**Goal of the exercise**
Find each line in the listing below that contains the string "https" and copy those lines out in full. Case counts.

**Available data**
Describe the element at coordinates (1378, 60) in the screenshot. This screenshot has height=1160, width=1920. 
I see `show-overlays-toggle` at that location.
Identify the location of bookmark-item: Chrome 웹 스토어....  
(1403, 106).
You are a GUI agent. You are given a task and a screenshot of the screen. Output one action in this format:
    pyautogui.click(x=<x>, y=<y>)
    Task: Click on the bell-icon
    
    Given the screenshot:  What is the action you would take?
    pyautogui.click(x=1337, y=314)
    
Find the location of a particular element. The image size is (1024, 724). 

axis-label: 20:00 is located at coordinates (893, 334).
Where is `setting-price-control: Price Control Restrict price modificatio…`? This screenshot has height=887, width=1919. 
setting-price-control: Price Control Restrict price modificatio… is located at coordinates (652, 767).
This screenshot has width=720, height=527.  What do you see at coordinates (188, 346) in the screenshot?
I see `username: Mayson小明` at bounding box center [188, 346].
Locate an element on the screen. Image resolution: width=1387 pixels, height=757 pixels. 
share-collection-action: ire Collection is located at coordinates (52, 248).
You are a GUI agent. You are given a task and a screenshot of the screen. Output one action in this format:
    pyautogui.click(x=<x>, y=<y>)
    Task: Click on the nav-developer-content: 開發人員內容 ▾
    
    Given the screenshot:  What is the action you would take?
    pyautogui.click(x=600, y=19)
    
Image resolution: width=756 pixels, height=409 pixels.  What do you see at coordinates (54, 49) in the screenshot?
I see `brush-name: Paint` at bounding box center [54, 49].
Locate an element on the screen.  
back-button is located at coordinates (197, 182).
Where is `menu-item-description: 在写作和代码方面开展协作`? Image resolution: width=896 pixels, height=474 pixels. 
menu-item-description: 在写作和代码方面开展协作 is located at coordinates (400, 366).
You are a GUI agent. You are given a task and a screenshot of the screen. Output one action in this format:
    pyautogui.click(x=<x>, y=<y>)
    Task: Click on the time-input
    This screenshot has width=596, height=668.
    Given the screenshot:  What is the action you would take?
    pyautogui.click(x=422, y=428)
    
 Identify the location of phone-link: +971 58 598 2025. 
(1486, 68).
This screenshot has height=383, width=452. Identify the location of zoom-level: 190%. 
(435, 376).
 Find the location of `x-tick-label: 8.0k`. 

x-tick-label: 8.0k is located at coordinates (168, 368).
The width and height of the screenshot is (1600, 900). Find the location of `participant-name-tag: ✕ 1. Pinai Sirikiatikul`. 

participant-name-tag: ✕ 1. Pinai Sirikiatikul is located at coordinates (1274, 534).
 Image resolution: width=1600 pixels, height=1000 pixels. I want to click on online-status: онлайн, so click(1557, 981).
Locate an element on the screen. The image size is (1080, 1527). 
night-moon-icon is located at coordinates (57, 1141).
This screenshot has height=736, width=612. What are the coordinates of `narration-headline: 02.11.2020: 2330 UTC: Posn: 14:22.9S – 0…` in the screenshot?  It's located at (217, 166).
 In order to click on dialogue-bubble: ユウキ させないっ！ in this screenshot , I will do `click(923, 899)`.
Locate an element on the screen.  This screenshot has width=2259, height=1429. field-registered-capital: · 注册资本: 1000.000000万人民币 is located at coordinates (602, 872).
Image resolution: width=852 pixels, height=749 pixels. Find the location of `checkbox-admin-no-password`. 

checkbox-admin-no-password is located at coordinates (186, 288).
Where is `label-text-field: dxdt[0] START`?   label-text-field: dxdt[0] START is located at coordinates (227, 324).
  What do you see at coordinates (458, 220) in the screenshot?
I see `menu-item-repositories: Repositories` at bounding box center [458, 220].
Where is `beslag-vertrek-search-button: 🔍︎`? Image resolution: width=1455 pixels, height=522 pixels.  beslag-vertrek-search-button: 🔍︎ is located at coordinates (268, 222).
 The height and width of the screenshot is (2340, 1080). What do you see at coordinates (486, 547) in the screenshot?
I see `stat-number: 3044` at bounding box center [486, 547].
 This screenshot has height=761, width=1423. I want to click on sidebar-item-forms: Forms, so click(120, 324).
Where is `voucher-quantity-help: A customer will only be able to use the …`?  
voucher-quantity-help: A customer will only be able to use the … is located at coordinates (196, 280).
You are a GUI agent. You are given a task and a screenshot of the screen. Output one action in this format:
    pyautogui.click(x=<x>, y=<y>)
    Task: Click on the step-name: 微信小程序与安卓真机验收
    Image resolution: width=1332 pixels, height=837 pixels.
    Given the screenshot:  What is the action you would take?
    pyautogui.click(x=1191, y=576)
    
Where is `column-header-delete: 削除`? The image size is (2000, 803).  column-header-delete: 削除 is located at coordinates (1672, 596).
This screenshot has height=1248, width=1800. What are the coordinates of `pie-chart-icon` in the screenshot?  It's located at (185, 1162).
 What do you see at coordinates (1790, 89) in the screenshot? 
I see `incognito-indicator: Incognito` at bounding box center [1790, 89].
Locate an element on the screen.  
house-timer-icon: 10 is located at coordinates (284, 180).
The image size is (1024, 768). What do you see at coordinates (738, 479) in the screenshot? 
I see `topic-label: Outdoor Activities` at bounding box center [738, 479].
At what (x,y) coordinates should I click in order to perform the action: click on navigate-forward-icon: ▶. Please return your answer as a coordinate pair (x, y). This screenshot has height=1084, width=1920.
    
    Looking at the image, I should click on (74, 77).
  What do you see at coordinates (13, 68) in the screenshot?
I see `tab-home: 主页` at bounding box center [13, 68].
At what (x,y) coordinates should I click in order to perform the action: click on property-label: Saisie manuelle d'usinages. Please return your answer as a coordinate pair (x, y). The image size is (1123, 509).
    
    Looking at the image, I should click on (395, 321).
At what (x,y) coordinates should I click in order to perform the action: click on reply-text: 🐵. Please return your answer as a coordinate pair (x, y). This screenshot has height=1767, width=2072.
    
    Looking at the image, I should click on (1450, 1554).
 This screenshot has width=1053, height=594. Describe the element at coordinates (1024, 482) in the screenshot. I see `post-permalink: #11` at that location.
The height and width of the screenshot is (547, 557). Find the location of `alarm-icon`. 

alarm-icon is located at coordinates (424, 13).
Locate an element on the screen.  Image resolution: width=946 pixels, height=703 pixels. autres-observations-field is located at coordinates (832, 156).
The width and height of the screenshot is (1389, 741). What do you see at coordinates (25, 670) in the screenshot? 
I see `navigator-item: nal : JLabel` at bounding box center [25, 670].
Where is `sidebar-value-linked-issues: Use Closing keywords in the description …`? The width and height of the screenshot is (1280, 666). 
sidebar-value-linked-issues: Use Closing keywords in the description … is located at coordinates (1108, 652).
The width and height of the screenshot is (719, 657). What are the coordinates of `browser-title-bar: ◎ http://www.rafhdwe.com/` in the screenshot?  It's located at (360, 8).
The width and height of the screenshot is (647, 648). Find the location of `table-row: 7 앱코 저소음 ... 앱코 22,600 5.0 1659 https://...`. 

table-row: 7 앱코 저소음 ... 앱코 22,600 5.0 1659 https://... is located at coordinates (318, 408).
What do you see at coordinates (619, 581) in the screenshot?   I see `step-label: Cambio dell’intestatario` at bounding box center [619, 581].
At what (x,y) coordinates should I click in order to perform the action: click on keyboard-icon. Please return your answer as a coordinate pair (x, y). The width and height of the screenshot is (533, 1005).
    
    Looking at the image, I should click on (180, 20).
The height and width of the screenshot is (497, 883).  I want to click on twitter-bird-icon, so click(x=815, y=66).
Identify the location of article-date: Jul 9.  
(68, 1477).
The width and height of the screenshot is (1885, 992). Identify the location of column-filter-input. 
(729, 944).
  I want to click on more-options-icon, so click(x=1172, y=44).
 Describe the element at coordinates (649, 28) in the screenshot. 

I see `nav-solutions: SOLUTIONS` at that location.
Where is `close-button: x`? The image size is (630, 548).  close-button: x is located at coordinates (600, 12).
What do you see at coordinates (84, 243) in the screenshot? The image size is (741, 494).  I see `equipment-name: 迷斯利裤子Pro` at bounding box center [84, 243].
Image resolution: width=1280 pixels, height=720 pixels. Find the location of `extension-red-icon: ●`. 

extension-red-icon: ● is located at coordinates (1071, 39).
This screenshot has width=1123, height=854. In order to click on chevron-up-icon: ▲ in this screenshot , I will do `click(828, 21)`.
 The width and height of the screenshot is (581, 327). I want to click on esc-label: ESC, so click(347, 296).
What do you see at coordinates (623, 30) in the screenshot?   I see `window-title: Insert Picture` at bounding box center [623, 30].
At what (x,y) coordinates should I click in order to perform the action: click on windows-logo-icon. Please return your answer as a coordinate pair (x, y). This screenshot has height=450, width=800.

**Exercise solution**
The width and height of the screenshot is (647, 648). Find the location of `table-row: 7 앱코 저소음 ... 앱코 22,600 5.0 1659 https://...`. 
table-row: 7 앱코 저소음 ... 앱코 22,600 5.0 1659 https://... is located at coordinates (318, 408).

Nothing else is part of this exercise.